The discussion then went on with cutting off the legacy support wouldn't make much difference (since it affects little silicon, is mostly implemented in microcode nowadays that has no cost etc.), that previous efforts to sell clean implementations without any legacy support failed in the market (80376 back in 1989...) and that all the legacy stuff can be safely be ignored (until it isn't).

Another lesser strand of the discussion mentioned that x86 (since Pentium Pro back in 1995) no longer is CISC internally, with x86 and ARM both effectively being RISC based. So the whole supposed competitive disadvantage of x86 compared to ARM would boil down to the CISC decoder frontend x86 requires to run any code and ARM obviously doesn't need. The obvious solution to open the internal instruction set has been shot down as not being in the interest of Intel and AMD as they would want to make internal optimizations without affecting any code. And even if that weren't the case the x86 legacy compatibility would just end up being replaced with some unrelated instruction set not designed for public consumption.

GOAL A ->
Substitute "screen capture" for "screenshot" in the records, starting with their first line and going on through the line with "click(60, 10)", changing nothing else. Give back only those lines, without the pictures.
The text and the records have no connection to each other.

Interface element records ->
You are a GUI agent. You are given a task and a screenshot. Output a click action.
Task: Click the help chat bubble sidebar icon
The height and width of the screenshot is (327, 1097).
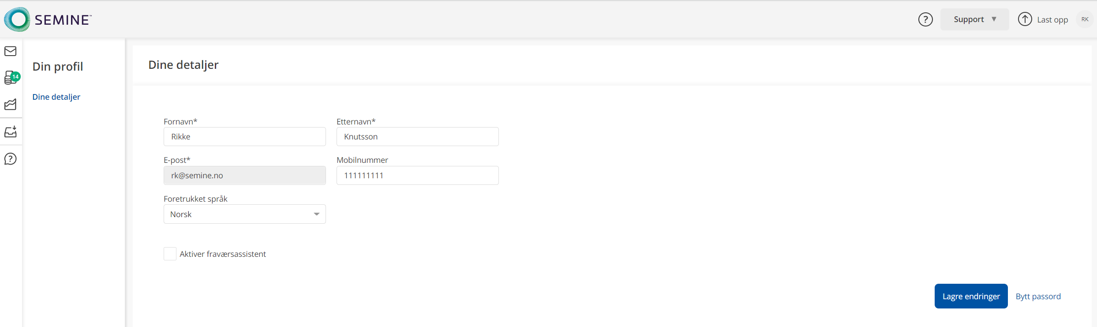click(x=11, y=159)
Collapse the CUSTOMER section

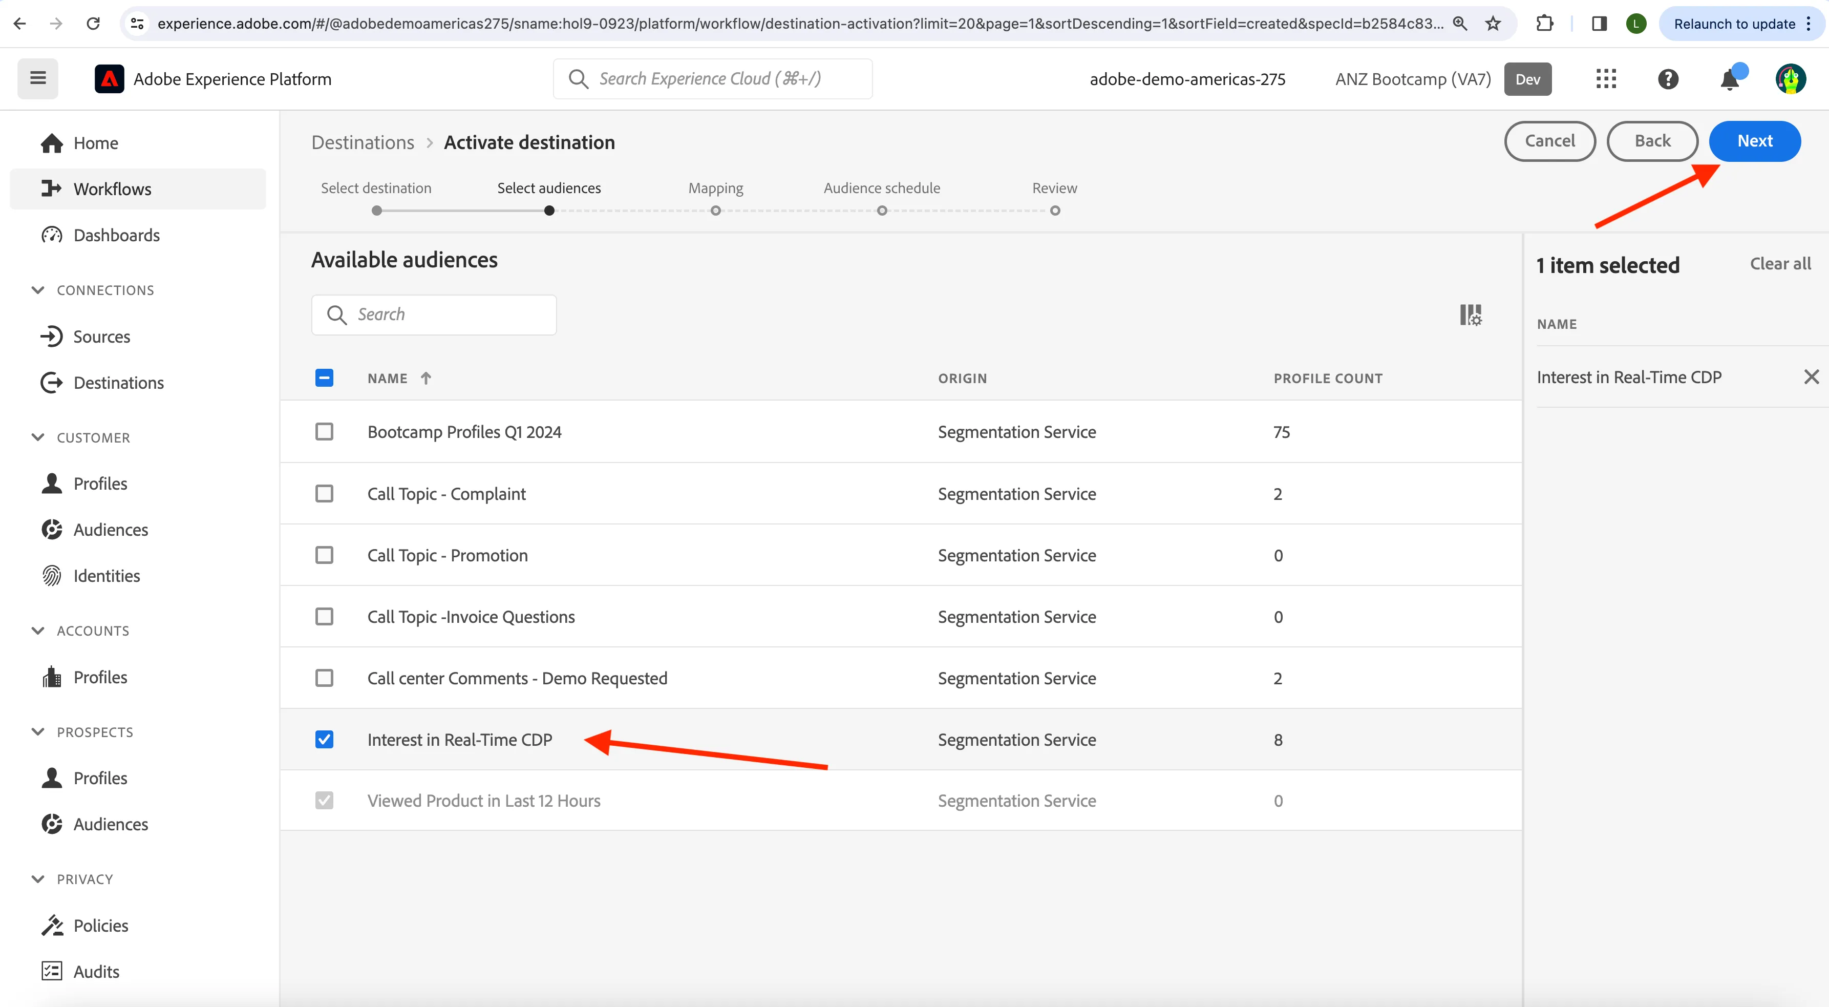(x=38, y=437)
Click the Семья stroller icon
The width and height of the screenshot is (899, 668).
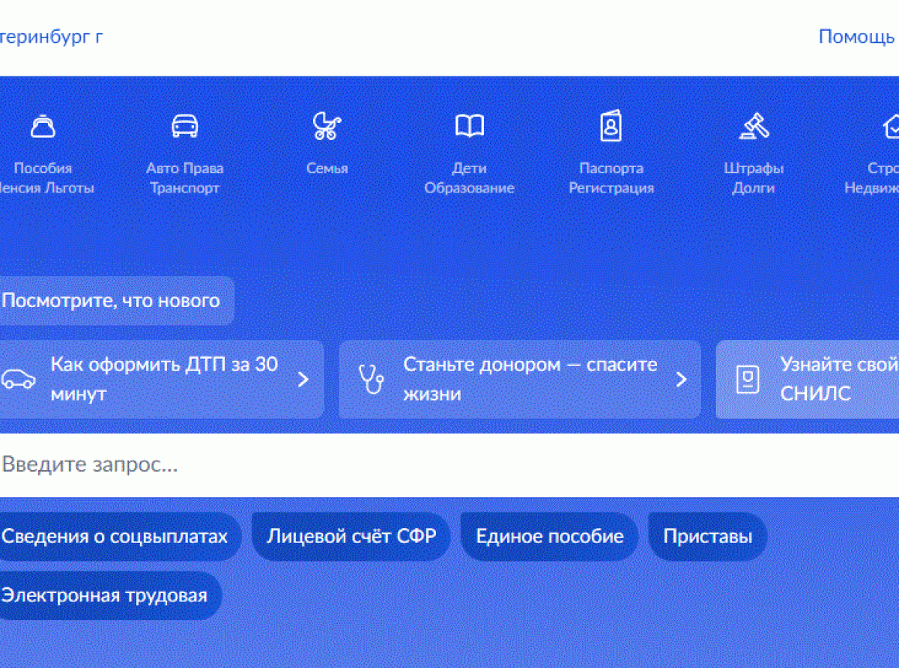(x=327, y=125)
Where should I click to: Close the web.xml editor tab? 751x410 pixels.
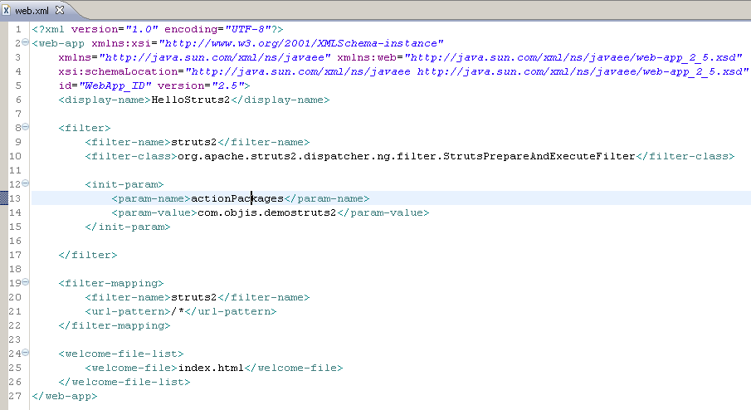click(60, 10)
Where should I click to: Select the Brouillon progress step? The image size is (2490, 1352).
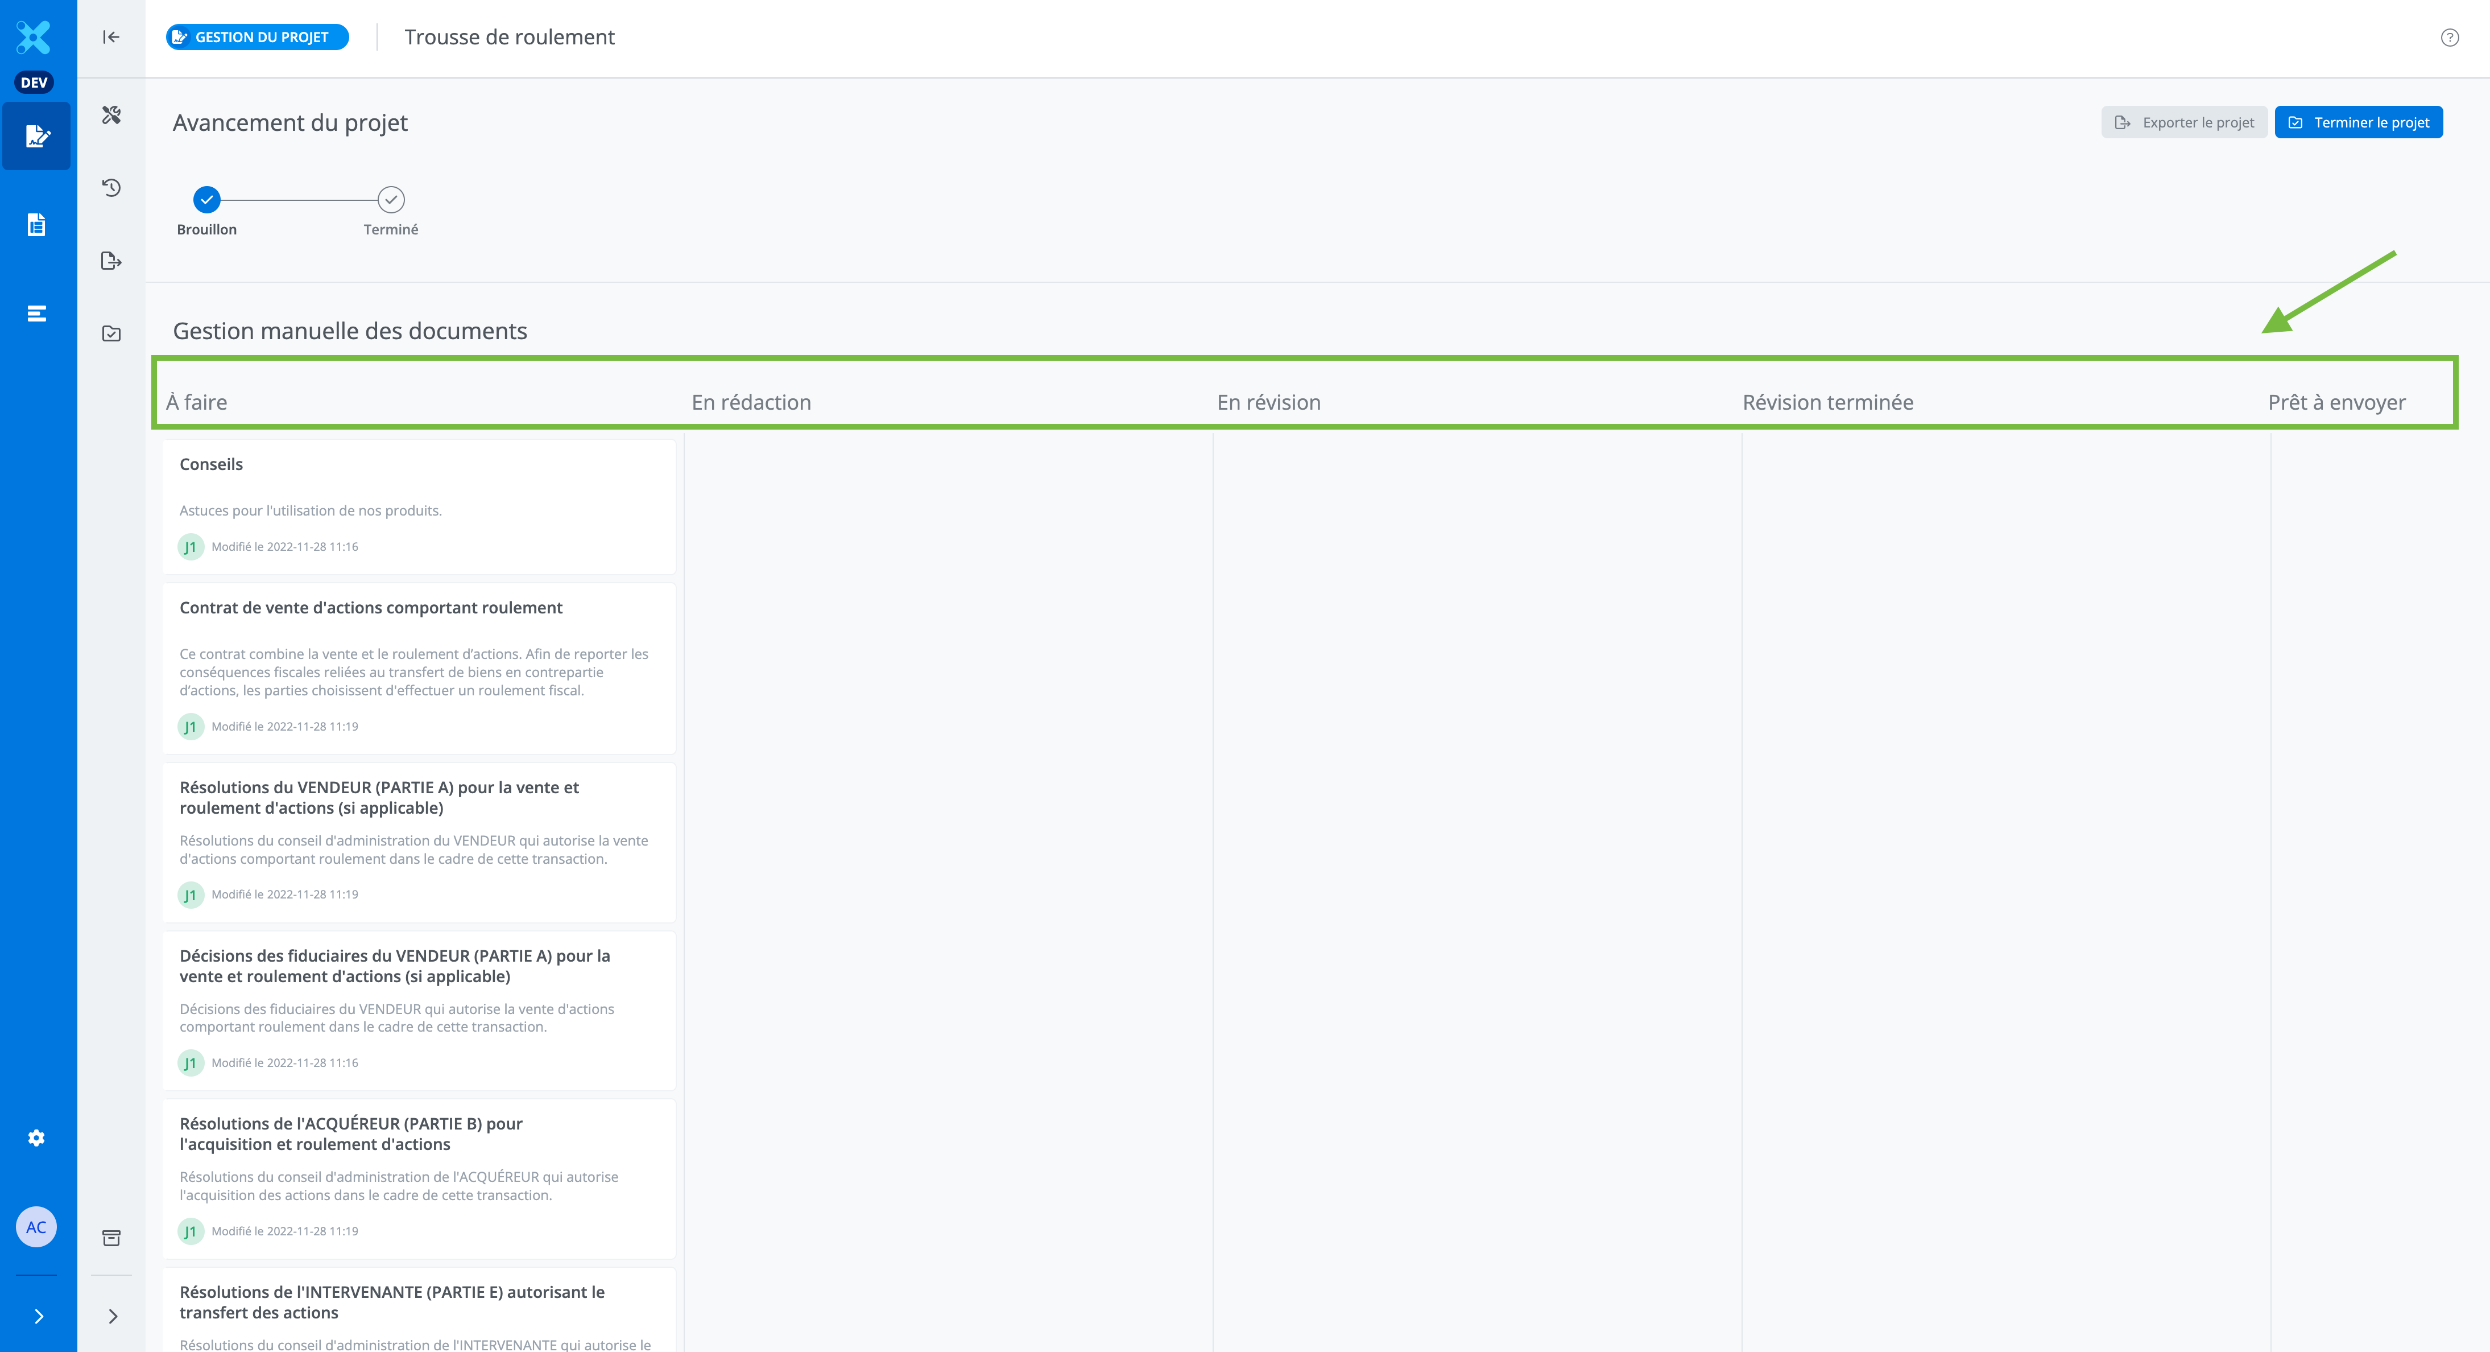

GOAL B ->
Duplicate the passage on x86 legacy support word for word, starting with "The discussion then" and going on through "(until it isn't).".

COMPLETE OUTPUT A ->
You are a GUI agent. You are given a task and a screen capture. Output a click action.
Task: Click the help chat bubble sidebar icon
The height and width of the screen capture is (327, 1097).
click(x=11, y=159)
Collapse the CUSTOMER section

(x=38, y=437)
Click the Семья stroller icon
The width and height of the screen capture is (899, 668).
(x=327, y=125)
Where should I click to: Close the web.xml editor tab? 751x410 pixels.
click(60, 10)

COMPLETE OUTPUT B ->
The discussion then went on with cutting off the legacy support wouldn't make much difference (since it affects little silicon, is mostly implemented in microcode nowadays that has no cost etc.), that previous efforts to sell clean implementations without any legacy support failed in the market (80376 back in 1989...) and that all the legacy stuff can be safely be ignored (until it isn't).